Sera dan Masayu menatap Fanya, menunggu jawaban. Yoshua mengibaskan tangan, "Ya ampun, Lulu... tanpa perlu bilang, jelas mereka berdua udah dalam gelembung yang namanya cinta."

"Tapi pernyataan itu perlu, Yo." Masayu kukuh dan Lulu mengangguk.

"Nggak ada pernyataan aja mereka udah nyaris bercinta gitu kok," ucap Yoshua.

Fanya menghela napas, "Nggak sih, aku rasa aku juga nggak perlu pernyataan yang gimana, dari sikap-sikap aku bisa merasa kalau Isaac serius, aku cukup terkesan sebenarnya... dia mau mencoba mengerti dan nggak pakai emosi walau ada kebiasaanku yang beneran ganggu dia."

"Tuh! dan asal lo tahu ya, Fan... Isaac udah bukan anggota klub tenis lagi, demi lo tuh!"

Para perempuan seketika terkesiap, "Hah, serius, Yo?"

"Yes, orang gue yang kirim pengembalian kartu anggotanya, mahal lho!"

"Dia belum ngomong apa-apa," kata Fanya, tapi belakangan memang sudah tidak membahas hal tersebut. Isaac benar-benar sibuk dan setelah makan malam biasanya langsung pamit untuk bekerja kembali di kamar.

"Kadang cowok nggak ngomong bukan berarti nggak peduli juga, mereka cuma nggak suka ungkit-ungkit masalah yang udah lewat atau yang mereka rasa nggak penting," kata Masayu dan menatap Fanya, "Tinggal kamunya Fan, sejauh mana mau berusaha percaya."

Tak bisa menanggapi Masayu dengan kata-kata, Fanya memilih memberi senyum tipis.

>> [office mate] <<

I-spam: weekend ini tinggal di rumahku, mau?

Fanya menerima chat tersebut pada Jum'at sore, ia berpikir-pikir sejenak tapi akhirnya segera memutuskan dan membalas.

Zifanya Lee: malamnya clubbing dulu? hehehe

I-spam: dinner aja di luar, dimanapun kamu mau.
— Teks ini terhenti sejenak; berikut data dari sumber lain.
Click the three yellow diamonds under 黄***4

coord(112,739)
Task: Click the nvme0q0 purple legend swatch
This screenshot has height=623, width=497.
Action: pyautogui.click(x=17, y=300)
Fanya langsung tersenyum, segera menyelesaikan sisa pekerjaan dan begitu jam pulang tiba, ia mengabari Isaac untuk menunggu di basement.
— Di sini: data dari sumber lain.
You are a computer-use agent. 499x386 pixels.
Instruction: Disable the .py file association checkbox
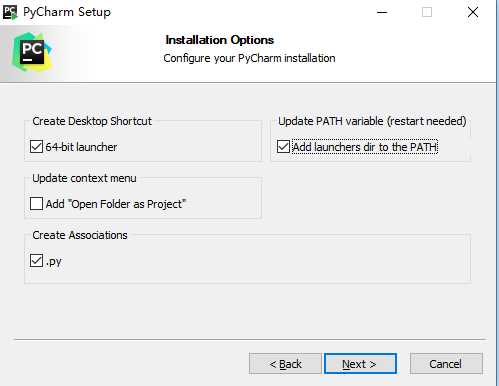(x=36, y=261)
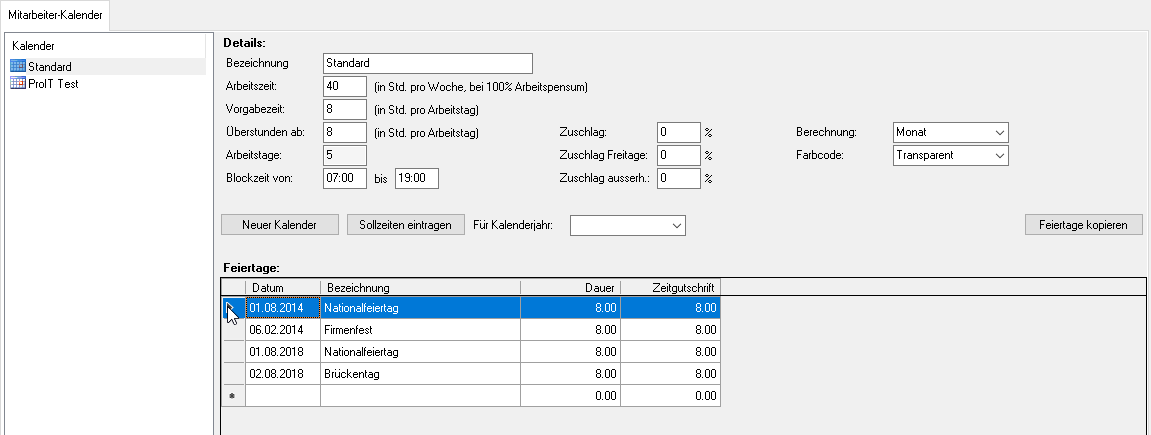
Task: Open the Berechnung dropdown
Action: (x=949, y=132)
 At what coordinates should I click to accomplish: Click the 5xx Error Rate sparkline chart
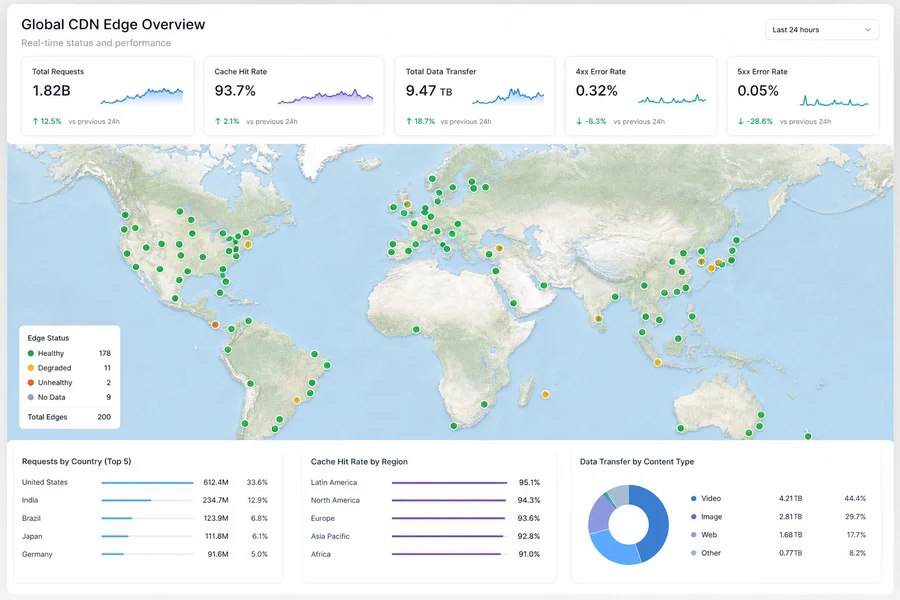tap(834, 101)
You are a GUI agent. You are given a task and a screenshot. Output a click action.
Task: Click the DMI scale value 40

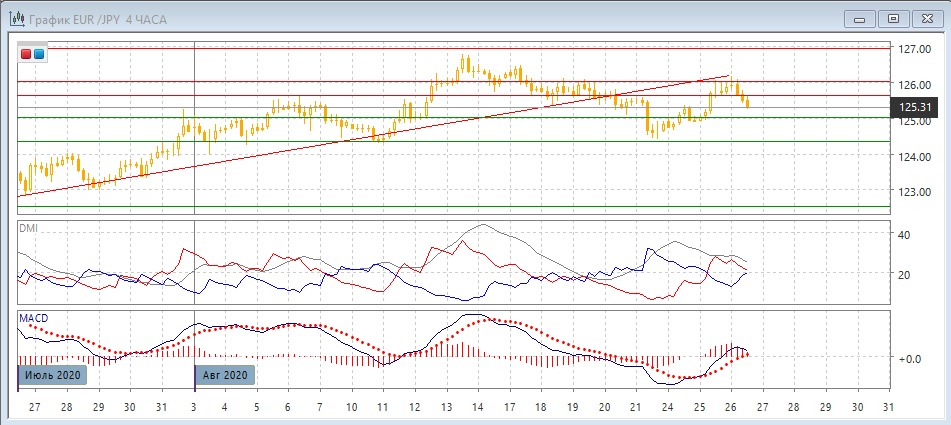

"Para sekretaris sekarang semakin di depan, cuuyy..." suara itu menghentikan langkah Fanya.

"Nggak nyangka juga sih gue seleranya para boss sebatas itu aja." suara lain menimpali.
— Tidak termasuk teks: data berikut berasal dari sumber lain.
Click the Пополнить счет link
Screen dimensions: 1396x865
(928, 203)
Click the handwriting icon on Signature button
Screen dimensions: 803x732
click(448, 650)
Fanya sudah yakin sejak hubungan Masayu dan Pascal terendus banyak pihak, pastilah itu akan jadi bahan gunjingan dimana-mana.

"Kalau Pascal gue maklum sih, Masayu nggak hanya tampangnya yang bikin insecure... bodynya juga bikini models banget... kalau Fanya? Isaac nonton apa coba dari dia? tampang standar, bodynya apalagi, sama yang janda aja bagusan yang janda."

Gunjingan itu membuat Fanya melongo seketika, sialan benar!

"Yoshua aja nggak nafsu sama Fanya, ini Isaac bisa-bisanya..."

Fanya langsung bersiap-siap, menghela napas dan mengibaskan rambut, Fanya melanjutkan langkahnya. Para perempuan, empat perempuan yang kesemuanya merupakan junior di divisi call centre langsung saling pandang.

Fanya tersenyum, "Nanti gue tanyain ya, Isaac nonton apa dari gue... tapi sekadar kalian tahu, selain tampang sama body yang standar ini, gue punya otak yang mungkin nggak kalian punya," katanya lalu begitu saja memasuki lift yang terbuka. "Dan yang jelas gue punya mulut yang bikin Isaac ketagihan sih, he's yummy, baby..."

Fanya sengaja menjulurkan lidahnya lalu membuat gerakan menjilat yang provokatif, wajah para perempuan itu langsung kikuk dan kebingungan menanggapi. Pintu lift menutup dan Fanya kembali memasang wajah kesalnya, sialan!

>> [office mate] <<

SECRETARY LINE

Zifanya Lee: digosipin sama geng haha-hihi, katanya tampang sama body gue yang standar ini bisa-bisanya dapetin Isaac! damn!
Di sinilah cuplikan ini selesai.